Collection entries
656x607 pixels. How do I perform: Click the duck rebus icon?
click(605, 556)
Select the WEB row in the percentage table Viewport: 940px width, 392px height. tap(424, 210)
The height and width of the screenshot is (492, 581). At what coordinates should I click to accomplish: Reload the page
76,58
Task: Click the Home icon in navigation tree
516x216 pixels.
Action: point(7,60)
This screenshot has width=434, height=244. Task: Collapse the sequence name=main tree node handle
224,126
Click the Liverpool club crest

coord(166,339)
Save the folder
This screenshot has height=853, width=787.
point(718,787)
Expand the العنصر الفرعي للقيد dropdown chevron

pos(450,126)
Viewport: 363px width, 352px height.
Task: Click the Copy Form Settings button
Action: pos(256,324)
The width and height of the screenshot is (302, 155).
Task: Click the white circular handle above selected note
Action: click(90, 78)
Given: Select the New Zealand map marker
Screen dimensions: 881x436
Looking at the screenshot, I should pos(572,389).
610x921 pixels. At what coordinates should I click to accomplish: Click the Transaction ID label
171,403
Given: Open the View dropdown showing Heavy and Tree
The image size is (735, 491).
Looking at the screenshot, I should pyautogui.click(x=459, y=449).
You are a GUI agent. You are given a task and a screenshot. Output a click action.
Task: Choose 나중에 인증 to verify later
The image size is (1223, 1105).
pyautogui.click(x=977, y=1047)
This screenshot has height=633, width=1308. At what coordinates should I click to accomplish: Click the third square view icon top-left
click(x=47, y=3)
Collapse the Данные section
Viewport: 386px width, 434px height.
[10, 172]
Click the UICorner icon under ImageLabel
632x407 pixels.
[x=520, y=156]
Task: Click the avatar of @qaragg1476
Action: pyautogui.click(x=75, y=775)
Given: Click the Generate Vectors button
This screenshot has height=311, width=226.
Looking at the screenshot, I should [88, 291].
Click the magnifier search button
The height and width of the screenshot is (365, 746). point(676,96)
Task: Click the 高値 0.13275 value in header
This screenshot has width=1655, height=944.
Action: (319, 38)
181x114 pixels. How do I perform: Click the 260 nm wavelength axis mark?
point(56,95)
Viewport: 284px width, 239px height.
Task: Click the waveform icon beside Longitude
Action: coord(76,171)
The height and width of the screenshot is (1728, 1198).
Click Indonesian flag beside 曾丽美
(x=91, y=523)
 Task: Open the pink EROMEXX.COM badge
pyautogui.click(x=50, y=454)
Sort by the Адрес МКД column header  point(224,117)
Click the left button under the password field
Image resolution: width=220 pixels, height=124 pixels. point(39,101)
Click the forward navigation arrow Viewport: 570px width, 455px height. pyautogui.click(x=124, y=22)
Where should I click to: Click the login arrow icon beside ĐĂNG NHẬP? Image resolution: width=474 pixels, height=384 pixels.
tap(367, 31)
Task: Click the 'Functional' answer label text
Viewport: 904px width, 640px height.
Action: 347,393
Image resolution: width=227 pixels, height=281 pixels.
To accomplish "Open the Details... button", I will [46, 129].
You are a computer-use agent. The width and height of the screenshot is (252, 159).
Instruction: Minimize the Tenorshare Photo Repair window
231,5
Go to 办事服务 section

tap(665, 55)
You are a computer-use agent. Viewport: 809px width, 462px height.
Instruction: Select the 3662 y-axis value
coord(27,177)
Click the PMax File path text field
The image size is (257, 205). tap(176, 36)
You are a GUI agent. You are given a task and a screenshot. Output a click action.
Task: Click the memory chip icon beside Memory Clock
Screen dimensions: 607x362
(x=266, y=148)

*ASSIGNMENT*
Repeat, word for word, all of the data shown above.

*YOUR RESPONSE*
656x607 pixels. How do I perform: Click the duck rebus icon?
click(605, 556)
Select the WEB row in the percentage table Viewport: 940px width, 392px height. tap(424, 210)
The height and width of the screenshot is (492, 581). At what coordinates should I click to accomplish: Reload the page
76,58
Task: Click the Home icon in navigation tree
516x216 pixels.
Action: point(7,60)
This screenshot has width=434, height=244. Task: Collapse the sequence name=main tree node handle
224,126
Click the Liverpool club crest

coord(166,339)
Save the folder
This screenshot has height=853, width=787.
point(718,787)
Expand the العنصر الفرعي للقيد dropdown chevron

pos(450,126)
Viewport: 363px width, 352px height.
Task: Click the Copy Form Settings button
Action: pos(256,324)
The width and height of the screenshot is (302, 155).
Task: Click the white circular handle above selected note
Action: click(90, 78)
Given: Select the New Zealand map marker
Screen dimensions: 881x436
Looking at the screenshot, I should pos(572,389).
610x921 pixels. At what coordinates should I click to accomplish: Click the Transaction ID label
171,403
Given: Open the View dropdown showing Heavy and Tree
The image size is (735, 491).
Looking at the screenshot, I should pyautogui.click(x=459, y=449).
You are a GUI agent. You are given a task and a screenshot. Output a click action.
Task: Choose 나중에 인증 to verify later
The image size is (1223, 1105).
pyautogui.click(x=977, y=1047)
This screenshot has height=633, width=1308. At what coordinates should I click to accomplish: Click the third square view icon top-left
click(x=47, y=3)
Collapse the Данные section
Viewport: 386px width, 434px height.
[10, 172]
Click the UICorner icon under ImageLabel
632x407 pixels.
[x=520, y=156]
Task: Click the avatar of @qaragg1476
Action: pyautogui.click(x=75, y=775)
Given: Click the Generate Vectors button
This screenshot has height=311, width=226.
Looking at the screenshot, I should [88, 291].
Click the magnifier search button
The height and width of the screenshot is (365, 746). point(676,96)
Task: Click the 高値 0.13275 value in header
This screenshot has width=1655, height=944.
Action: (319, 38)
181x114 pixels. How do I perform: Click the 260 nm wavelength axis mark?
point(56,95)
Viewport: 284px width, 239px height.
Task: Click the waveform icon beside Longitude
Action: coord(76,171)
The height and width of the screenshot is (1728, 1198).
Click Indonesian flag beside 曾丽美
(x=91, y=523)
 Task: Open the pink EROMEXX.COM badge
pyautogui.click(x=50, y=454)
Sort by the Адрес МКД column header  point(224,117)
Click the left button under the password field
Image resolution: width=220 pixels, height=124 pixels. point(39,101)
Click the forward navigation arrow Viewport: 570px width, 455px height. pyautogui.click(x=124, y=22)
Where should I click to: Click the login arrow icon beside ĐĂNG NHẬP? Image resolution: width=474 pixels, height=384 pixels.
tap(367, 31)
Task: Click the 'Functional' answer label text
Viewport: 904px width, 640px height.
Action: 347,393
Image resolution: width=227 pixels, height=281 pixels.
To accomplish "Open the Details... button", I will [46, 129].
You are a computer-use agent. The width and height of the screenshot is (252, 159).
Instruction: Minimize the Tenorshare Photo Repair window
231,5
Go to 办事服务 section

tap(665, 55)
You are a computer-use agent. Viewport: 809px width, 462px height.
Instruction: Select the 3662 y-axis value
coord(27,177)
Click the PMax File path text field
The image size is (257, 205). tap(176, 36)
You are a GUI agent. You are given a task and a screenshot. Output a click action.
Task: Click the memory chip icon beside Memory Clock
Screen dimensions: 607x362
(x=266, y=148)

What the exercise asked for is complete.